* [DOCUMENT PASSAGE]
* * * * * * *

After more than a decade in New Orleans, I was drawn to Natividad by the program’s commitment to addressing the social determinants of health and service to the community alongside robust training in the full spectrum of family medicine. My interests in family medicine include obstetrics and reproductive health, critical care, point-of-care ultrasound, and evidence-based physical diagnosis.
When I’m not working, my wife, Angela, and I can be found out and about with our dogs Beans, Domino, and Willie. We love the abundance of outdoor activities (hiking, biking, camping, kayaking, swimming, surfing, sailing – the list goes on) on the Central Coast. I am especially excited to bring my bodysurfing talents, honed over childhood summers on the Outer Banks of North Carolina, to the Pacific Coast (with a wetsuit!).
Miguel Lopez, DO
Rocky Vista University College of Osteopathic MedicineI was born in Guatemala. At the age of three, my family fled our country due to the civil war. I was raised in Oakland, California, where I worked from a young age in construction with my father and house-cleaning with my mother. My path into medicine began after my last cranioplasty surgery. I felt inspiration to pursue medicine as it showed me the possibility of helping others in need – something that resonated with my humble beginnings.

* * * * * * *

* [WHAT YOU WILL DO] In the physician profiles above, where was Miguel Lopez raised?

* * * * * * *

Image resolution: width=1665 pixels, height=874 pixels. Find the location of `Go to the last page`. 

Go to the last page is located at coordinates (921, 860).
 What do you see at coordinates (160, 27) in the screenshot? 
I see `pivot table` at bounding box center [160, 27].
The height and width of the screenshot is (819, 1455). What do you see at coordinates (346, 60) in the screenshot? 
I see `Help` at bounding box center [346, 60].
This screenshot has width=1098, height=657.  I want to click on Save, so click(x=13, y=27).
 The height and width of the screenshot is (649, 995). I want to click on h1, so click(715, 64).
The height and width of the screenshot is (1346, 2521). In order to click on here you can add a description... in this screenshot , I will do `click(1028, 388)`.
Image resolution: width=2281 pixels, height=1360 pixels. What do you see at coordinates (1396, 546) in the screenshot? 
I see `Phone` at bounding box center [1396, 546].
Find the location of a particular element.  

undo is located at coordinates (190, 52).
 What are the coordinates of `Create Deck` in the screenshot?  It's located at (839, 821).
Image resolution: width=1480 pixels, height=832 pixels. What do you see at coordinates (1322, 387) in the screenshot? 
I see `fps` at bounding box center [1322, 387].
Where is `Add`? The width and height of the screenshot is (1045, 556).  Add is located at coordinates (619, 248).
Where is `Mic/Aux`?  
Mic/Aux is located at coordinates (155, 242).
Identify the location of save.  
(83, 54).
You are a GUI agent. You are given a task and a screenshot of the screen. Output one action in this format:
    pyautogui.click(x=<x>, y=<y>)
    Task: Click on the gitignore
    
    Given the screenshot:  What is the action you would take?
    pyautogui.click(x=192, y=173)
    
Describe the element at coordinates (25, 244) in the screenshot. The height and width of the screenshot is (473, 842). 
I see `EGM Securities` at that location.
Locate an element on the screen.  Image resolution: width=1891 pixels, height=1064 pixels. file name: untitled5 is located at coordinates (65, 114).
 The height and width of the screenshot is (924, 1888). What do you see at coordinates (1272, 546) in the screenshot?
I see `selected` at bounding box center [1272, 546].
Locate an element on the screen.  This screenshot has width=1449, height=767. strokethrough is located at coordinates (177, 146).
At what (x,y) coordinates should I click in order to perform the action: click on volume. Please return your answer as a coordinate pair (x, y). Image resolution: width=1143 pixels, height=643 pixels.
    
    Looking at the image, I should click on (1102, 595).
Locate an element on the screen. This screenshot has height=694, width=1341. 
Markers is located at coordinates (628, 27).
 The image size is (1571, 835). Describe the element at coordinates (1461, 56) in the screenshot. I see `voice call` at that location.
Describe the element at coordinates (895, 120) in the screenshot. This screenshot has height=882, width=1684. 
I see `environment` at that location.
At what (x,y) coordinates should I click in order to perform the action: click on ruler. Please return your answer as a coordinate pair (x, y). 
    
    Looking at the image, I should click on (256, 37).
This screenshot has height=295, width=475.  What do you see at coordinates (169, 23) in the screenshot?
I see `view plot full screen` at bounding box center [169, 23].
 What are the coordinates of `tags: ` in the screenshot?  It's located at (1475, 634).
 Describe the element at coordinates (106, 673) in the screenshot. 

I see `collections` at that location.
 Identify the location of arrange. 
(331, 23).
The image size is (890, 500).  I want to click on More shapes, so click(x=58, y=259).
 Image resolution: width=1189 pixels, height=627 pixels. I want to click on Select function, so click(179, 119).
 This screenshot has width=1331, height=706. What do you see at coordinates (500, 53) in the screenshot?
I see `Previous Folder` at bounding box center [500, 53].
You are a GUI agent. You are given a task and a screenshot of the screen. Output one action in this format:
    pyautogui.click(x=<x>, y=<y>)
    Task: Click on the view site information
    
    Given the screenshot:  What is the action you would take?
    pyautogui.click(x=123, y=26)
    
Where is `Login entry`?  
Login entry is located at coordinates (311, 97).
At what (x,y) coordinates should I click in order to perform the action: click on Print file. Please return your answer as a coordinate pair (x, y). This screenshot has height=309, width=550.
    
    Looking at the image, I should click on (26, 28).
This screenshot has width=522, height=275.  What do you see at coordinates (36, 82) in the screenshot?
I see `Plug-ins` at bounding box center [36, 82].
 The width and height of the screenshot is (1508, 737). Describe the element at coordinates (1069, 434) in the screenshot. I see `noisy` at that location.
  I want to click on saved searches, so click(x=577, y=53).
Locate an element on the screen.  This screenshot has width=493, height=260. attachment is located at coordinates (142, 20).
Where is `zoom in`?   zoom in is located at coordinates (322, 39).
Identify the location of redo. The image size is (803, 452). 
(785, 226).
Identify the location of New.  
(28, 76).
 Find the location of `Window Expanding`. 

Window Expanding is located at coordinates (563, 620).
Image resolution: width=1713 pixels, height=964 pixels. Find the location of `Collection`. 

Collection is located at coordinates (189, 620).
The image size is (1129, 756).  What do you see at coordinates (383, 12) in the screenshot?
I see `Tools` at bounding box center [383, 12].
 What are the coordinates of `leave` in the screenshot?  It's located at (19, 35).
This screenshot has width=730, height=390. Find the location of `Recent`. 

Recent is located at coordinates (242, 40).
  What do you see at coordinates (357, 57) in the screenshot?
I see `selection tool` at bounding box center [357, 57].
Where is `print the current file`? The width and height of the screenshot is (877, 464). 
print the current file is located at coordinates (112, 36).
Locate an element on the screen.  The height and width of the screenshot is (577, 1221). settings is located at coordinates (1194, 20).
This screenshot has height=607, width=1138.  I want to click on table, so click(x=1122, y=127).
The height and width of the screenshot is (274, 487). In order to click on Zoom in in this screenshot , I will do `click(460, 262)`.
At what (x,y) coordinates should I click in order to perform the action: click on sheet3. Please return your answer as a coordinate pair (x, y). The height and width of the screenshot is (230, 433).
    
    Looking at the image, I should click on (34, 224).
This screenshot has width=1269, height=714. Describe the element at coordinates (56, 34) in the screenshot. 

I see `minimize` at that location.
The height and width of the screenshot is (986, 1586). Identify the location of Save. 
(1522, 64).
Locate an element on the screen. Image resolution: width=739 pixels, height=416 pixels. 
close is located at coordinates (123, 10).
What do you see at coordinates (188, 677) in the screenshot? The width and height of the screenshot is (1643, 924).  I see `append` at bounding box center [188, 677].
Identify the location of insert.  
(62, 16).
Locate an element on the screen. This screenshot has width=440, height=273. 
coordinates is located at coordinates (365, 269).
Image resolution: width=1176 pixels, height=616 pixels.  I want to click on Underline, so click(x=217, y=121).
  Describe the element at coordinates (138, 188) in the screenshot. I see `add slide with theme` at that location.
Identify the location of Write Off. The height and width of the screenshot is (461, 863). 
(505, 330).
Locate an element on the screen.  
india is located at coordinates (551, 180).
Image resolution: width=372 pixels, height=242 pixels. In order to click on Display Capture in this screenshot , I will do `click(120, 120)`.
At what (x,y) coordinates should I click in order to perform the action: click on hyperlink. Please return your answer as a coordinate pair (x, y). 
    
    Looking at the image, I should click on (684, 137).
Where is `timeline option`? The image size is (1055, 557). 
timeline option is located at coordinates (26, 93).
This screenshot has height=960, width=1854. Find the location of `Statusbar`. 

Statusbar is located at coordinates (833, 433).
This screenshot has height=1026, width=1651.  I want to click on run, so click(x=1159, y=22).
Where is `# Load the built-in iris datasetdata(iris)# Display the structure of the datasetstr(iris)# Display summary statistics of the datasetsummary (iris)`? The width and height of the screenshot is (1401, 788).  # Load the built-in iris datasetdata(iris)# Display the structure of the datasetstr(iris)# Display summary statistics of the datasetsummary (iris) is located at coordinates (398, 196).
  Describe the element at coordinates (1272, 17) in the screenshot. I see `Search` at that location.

* * * * * * *

* [ANSWER TO THE EXERCISE] Oakland, California